Marcus Fraser (born 26 July 1978) is an Australian professional golfer who plays on the European Tour, PGA Tour of Australasia and Asian Tour.

Career
Born in Corowa, New South Wales, Fraser spent his early years working at a supermarket. He completed a distinguished amateur career in 2002, finishing as the top individual in the Eisenhower Trophy world teams event.

He turned professional in 2002 and completed his first seasons playing on Europe's second tier Challenge Tour. In 2003, he won three tournaments in one month, the Danish Open, the Talma Finnish Challenge and the Russian Open, which was also a European Tour event. The last of those wins secured his card on the European Tour for 2004. He has maintained his playing status since by consistently finishing inside the top 120 on the Order of Merit, with a best of 25th place in 2012. Fraser has played in over 200 events on the European Tour and his best world ranking position was 51st. He is one of the shortest driving guys on Tour, averaging 271 yards off the tee in 2016.

On 25 April 2010, Fraser won the 2010 Ballantine's Championship with a closing 69 to finish four shots clear.

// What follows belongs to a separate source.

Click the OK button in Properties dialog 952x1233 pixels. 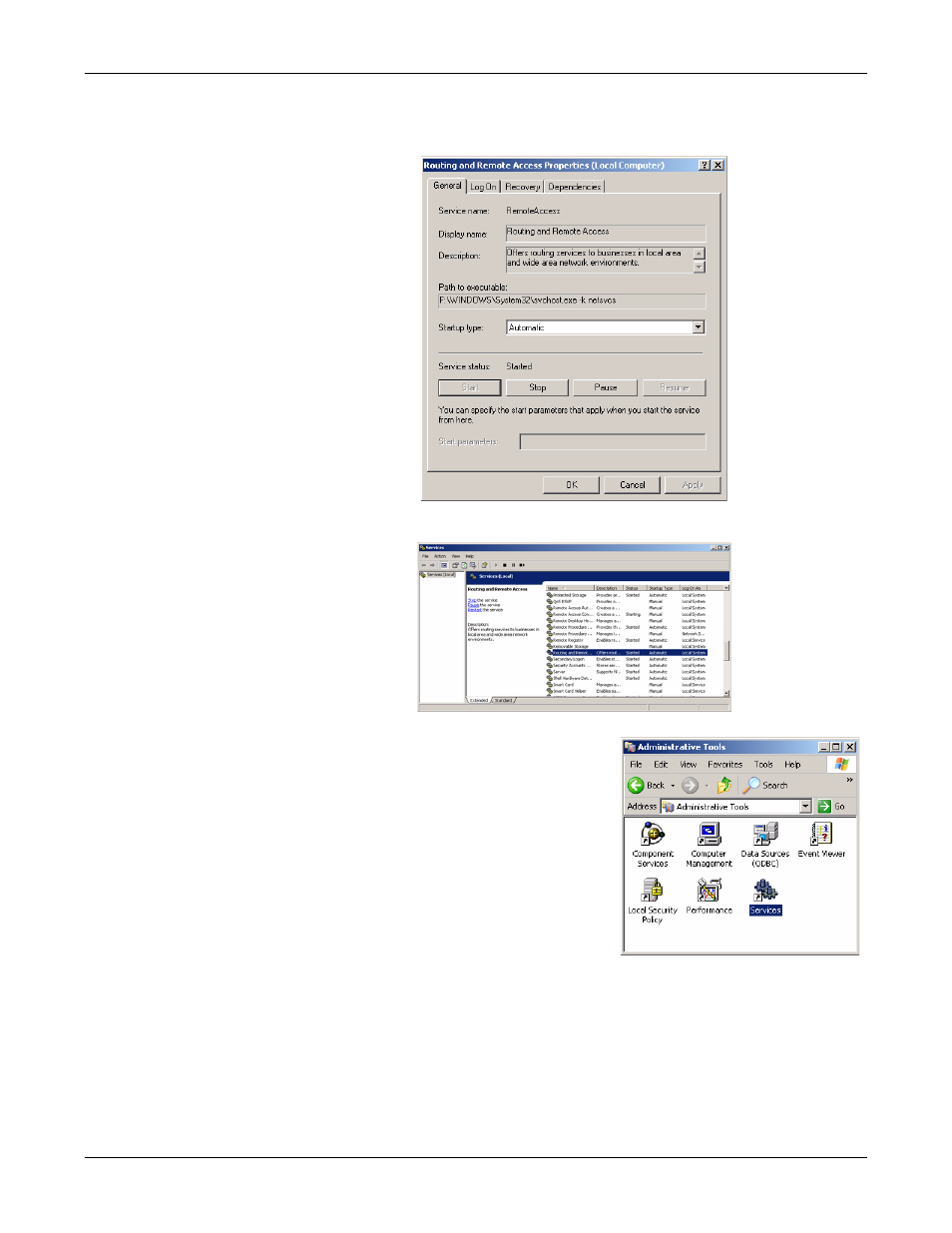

Fraser claimed his first victory in seven years, completing a wire-to-wire win during a weather reduced 54 hole event.

In June 2012, Fraser lost out in a playoff to Danny Willett at the BMW International Open in Cologne. He led after a 64 during round one, but finished with a bogey on the 72nd hole to fall into a playoff. Fraser three-putted the fourth extra hole to lose the tournament when Willett made his chip and putt for par.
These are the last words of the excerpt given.